PEDF brought claims challenging Sections 1602-E, 1603-E, and the General Assembly’s transfer/appropriations from the Lease Fund, among other things, in the Commonwealth Court. The basis of these claims was the ERA, which provides:
The people have a right to clean air, pure water, and to the preservation of the natural, scenic, historic and esthetic values of the environment. Pennsylvania’s public natural resources are the common property of all the people, including generations yet to come. As trustee of these resources, the Commonwealth shall conserve and maintain them for the benefit of all the people.
The Commonwealth Court held the Fiscal Code provisions or the appropriations by the General Assembly of Lease Fund money to the General Fund did not violate the ERA, and PEDF appealed to the Supreme Court. The Supreme Court heard oral argument on two “overarching issues”: (1) the proper standards for judicial review of government action and legislation under the ERA, and (2) the constitutionality of Section 1602-E, Section 1603-E and the General Assembly’s transfers/appropriations from the Lease Fund under the ERA. The Supreme Court reviewed these pure questions of law de novo.
Standard of Judicial Review for Challenges under the ERA
In the 1973 decision Payne v. Kassab, the Commonwealth Court set out a three-part balancing test to be applied when determining whether a Commonwealth action violates the ERA. While the Pennsylvania Supreme Court affirmed the Commonwealth Court’s decision in that case without adopting the Payne v. Kassab test, it has been used by courts since 1973 to analyze constitutional challenges brought under the ERA.
In its landmark 2013 decision in Robinson Township v. Commonwealth (Robinson II), the Supreme Court discussed the application of the ERA with respect to a number of challenges to Act 13 of 2012, the updated version of Pennsylvania’s Oil and Gas Act, and strongly criticized the three-part Payne v. Kassab balancing test. However, the Robinson II opinion was a plurality, and courts have subsequently treated the plurality opinion as persuasive only, including the Commonwealth Court in PEDF.

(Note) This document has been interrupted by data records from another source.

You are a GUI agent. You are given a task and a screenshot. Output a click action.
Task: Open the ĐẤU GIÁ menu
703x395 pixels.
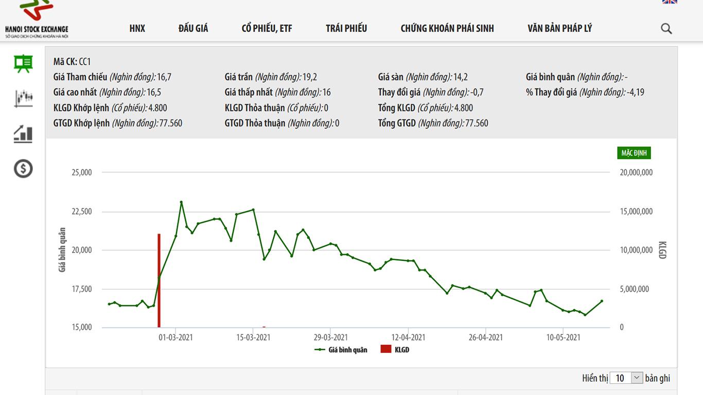193,29
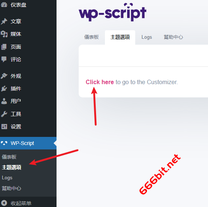Click the media icon for 媒体
Screen dimensions: 208x207
coord(4,34)
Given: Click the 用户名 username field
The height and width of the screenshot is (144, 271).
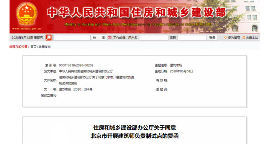Looking at the screenshot, I should click(x=153, y=38).
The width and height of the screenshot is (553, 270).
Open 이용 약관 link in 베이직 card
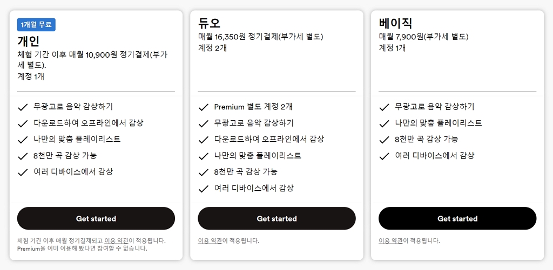390,240
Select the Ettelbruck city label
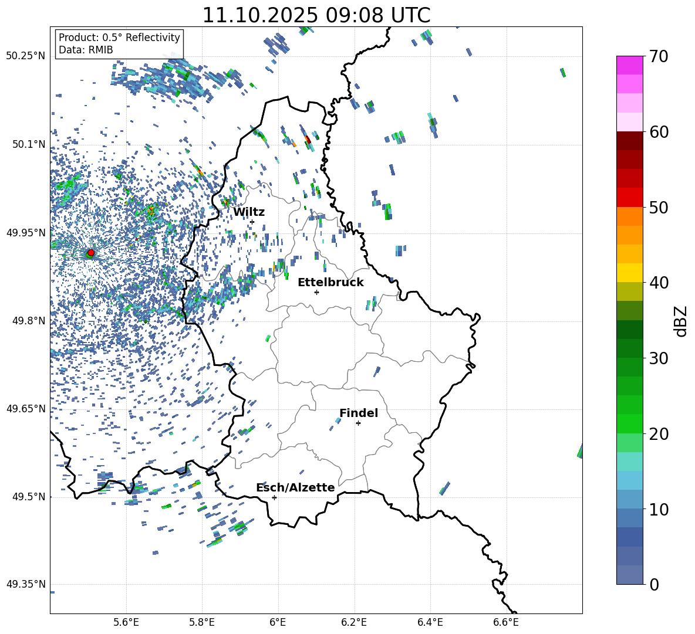 (x=330, y=282)
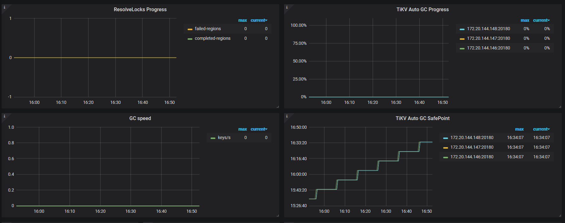Sort GC speed legend by max column
Image resolution: width=565 pixels, height=223 pixels.
point(242,129)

In PEDF, the Supreme Court, in an opinion authored by Justice Christine Donohue and joined by Justices Debra McClosky Todd, Kevin M. Dougherty and David N. Wecht, rejected the Payne v. Kassab test as the standard to be used when analyzing challenges under the ERA, finding that the test “is unrelated to the text of Section 27 and the trust principles animating it” and “strips the constitutional provision of its meaning.” The Supreme Court instead determined that the “the proper standard of judicial review lies in the text of Article I, Section 27 itself as well as the underlying principles of Pennsylvania trust law in effect at the time of its enactment.”
The Supreme Court went on to more fully develop a new standard in the context of PEDF’s challenge to legislative action, and in doing so frequently relied on the three-justice plurality decision in Robinson II. The Court found that the text of the ERA grants citizens of the Commonwealth two separate rights: (1) the right to “clean air and pure water, and to the preservation of natural, scenic, historic and esthetic values of the environment”, and (2) the right of “common ownership by the people, including future generations, of Pennsylvania’s public natural resources.”
The Trust Doctrine
In its discussion of the second right granted under the ERA, the Supreme Court also found that the ERA establishes a public trust, with Pennsylvania’s natural resources as the corpus of that trust and the Commonwealth as the trustee. The trustee obligation is vested in “all agencies and entities of Commonwealth government, both statewide and local,” and the people are the named beneficiaries of the trust.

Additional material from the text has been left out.